Hmm. Slope? Rise over run? (biggest y minus smallest y) divided by (biggest x over smallest x)? Or... A difference in change (y values) over a difference in time (x values)? Sigh. Chemistry... Sigh.

Titrations scare the hell out of me...

Our goggles were cheap and the plastic was not very clear and not very... Even or something. So it did some weird distortion. Not quite fish-eying everything, but it did funny things to space... LIttle portions of magnification and little portions of warping... It made me feel like a migraine and I don't get migraines. And then the graphing paper was very very tiny little tiny little squares... And then we had numbers with lots of decimal places... And we had to manage reading a time off a clock and reading a value off a Ph meter and record the instantaneous point in time that the ph read whatever... And I would jumble things up, rather.

IN one of my physics exams I just... Couldn't read. Then the most basic of things... I needed to do 4 x 6 or something like tht and I went... I don't know... BInary or something. I didn't know the answer (never learned my times tables). Or... I could have a stab. Sometimes I guess right. It just seems right.. Whatever occurs to me. And sometimes it is right. But othertimes it is wrong... So... So I tried to convert it into an adding problme because I can count on my fingers... Under the table... Sureptitiuosly so the invigilator can't see what I'm doing... ONly I can't do it very well when I can't see my fingers and counting on my fingers is problmeatic because of the whole numbers meetin gin the middle so I have to remembe the number I'm carrying into the next column and it's a mess basically.

ANd I swear I ended up donig something.... With zeros and ones trying to figure out a simple (haha) multiplication that I just should have known.

And that was physics.

Oh Dear.

That was a few years ago, now. To be fair. It was also a summer school course where the lecturer for the second half would only give us problems in batches of about 10 with no worked answers until the following week... It was designed to set people up to fail to gain entry to Engineering (again). It was not designed to help people learn physics. And it was too compressed for someone who hadn't heard it all before... At least 1 previous time... ANd not for someone with no algebra...

I suppose I have learned a lot of math in chemistry and physiology, really. I don't mind physiology. The equations. For neurones and for blood flow etc. I can do that. But titrations are harder...

The cartesian co-ordinate thing is really really really really helpful. To put the numbers on a line properly.

I need to practice basics more. Bedmas rules etc. It's just so helpful hearing Sal say what the equations mean or say in English. And explaining them a few differnt ways...

My intuitions are often upside down and back to front so it's a bit of work for me to set them right.
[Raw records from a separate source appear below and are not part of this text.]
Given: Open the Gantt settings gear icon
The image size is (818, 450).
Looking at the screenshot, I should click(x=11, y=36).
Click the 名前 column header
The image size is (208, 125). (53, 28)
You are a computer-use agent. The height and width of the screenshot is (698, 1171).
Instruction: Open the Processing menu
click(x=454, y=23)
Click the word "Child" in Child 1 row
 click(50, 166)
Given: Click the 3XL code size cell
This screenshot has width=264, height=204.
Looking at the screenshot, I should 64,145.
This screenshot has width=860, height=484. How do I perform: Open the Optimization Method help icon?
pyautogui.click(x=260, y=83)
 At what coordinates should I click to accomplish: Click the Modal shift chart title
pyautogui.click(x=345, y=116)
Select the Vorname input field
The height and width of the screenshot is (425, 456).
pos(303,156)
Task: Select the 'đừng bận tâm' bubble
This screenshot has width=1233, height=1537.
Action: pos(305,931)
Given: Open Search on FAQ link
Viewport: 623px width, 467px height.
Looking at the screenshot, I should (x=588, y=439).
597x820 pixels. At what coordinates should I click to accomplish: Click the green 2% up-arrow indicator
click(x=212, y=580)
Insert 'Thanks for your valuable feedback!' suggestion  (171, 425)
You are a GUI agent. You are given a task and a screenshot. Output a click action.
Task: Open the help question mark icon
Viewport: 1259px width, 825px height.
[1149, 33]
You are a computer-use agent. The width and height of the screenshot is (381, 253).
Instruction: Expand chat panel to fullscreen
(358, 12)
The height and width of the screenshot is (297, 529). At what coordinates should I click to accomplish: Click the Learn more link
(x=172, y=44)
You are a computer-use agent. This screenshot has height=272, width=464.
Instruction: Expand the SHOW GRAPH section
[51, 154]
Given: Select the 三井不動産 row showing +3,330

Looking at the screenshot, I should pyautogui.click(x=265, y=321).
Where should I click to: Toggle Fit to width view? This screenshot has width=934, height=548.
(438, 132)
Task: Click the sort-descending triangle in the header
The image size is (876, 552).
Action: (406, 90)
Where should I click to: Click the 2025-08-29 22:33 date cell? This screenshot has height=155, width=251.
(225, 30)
E.g., 'approach from the left'. Or... 'approach from smaller numbers to bigger numbers'... or 'moving to the right'... And then keeping straight what the `-' means at various points... Just that bit... Needs to take time to settle. Go over and over and over... Until seeing it that way is automatic and easy.

Like... Orienting yourself with anatomy x-rays and mri's and so on... That took a bit of work with the planes... But then you just see them rightly... Orient correctly... But that took a bit of work, too...


> I would have been better off with classificatory sciences, botany, geography, history.....

Geography is classificatory??? Do you mean differnet kinds of rock? Yeah I see that... HIstory?? How is that classificatory?? Or do you just mean that you like history as well?

> in those days unless you did straight physics, chemistry, maths1 and 2, and French......I'd have ended up in a class in which I'd have felt very threatened indeed.

Was maths 1 and maths 2 something like calculus and statistics? I started doing a first year course in statistics (had to drop because of my thesis)... I was surprised that I was following along...

But my intutions got weird again. With addition / subtraction and multiplication / division and sets. The do unexpected things... I think because I tend to think of addition as an 'and' operator... But with sets it doesnt' do that... It picks out what I think of as 'or'. THe overlapping subset.. That's not how I was thinking of 'and'... Then I get stuck for a bit...

But I was actually really enjoying it. ANd it was my first exposure.. And I was following along... But then our course book (actually MY coursebook other people's printed coursebooks were fine). MY coursebook (randomly given to me by the centre) had a big chunk of the wrong content in it. They put some of the previous years notes in or something...

It meant that I had problems that didn't match the content. So I was having a hard time doing the problems... ANd then I thought I wasnt' following along....

ANd after wasting an entire weekend trying to solve things that I couldn't do... Getting really really demoralised... Going to a tutor for help (and he thinks I'm pretty dumb because it should b eunderstandable from the book)... AN dthen figuring out that I learned a bunch of stuff that... I don't know.. And I didn't have the content I needed. And then interference effects and...

It was a bit of a mess...

_____

Khan Academy is saying something about getting rid of some of their courses.

NOt sure why.

Politics, I expect. People don't know why they would pay for their kids to go to high quality schools with AP content when you have Khan academy providing high quality content online. So... Yeah...

They said the MCAT (med school admissions test) content will go... They are delaying removing it while people find an alternative...

I forgot about that.

I guess i need to study for that test...

I think... From what I've seen of the test... It is something to be... Crammed for??? I think... I would rather get a high quality undergraduate education. Particularly the stuff on inequality and public health... Sociology... I don't know...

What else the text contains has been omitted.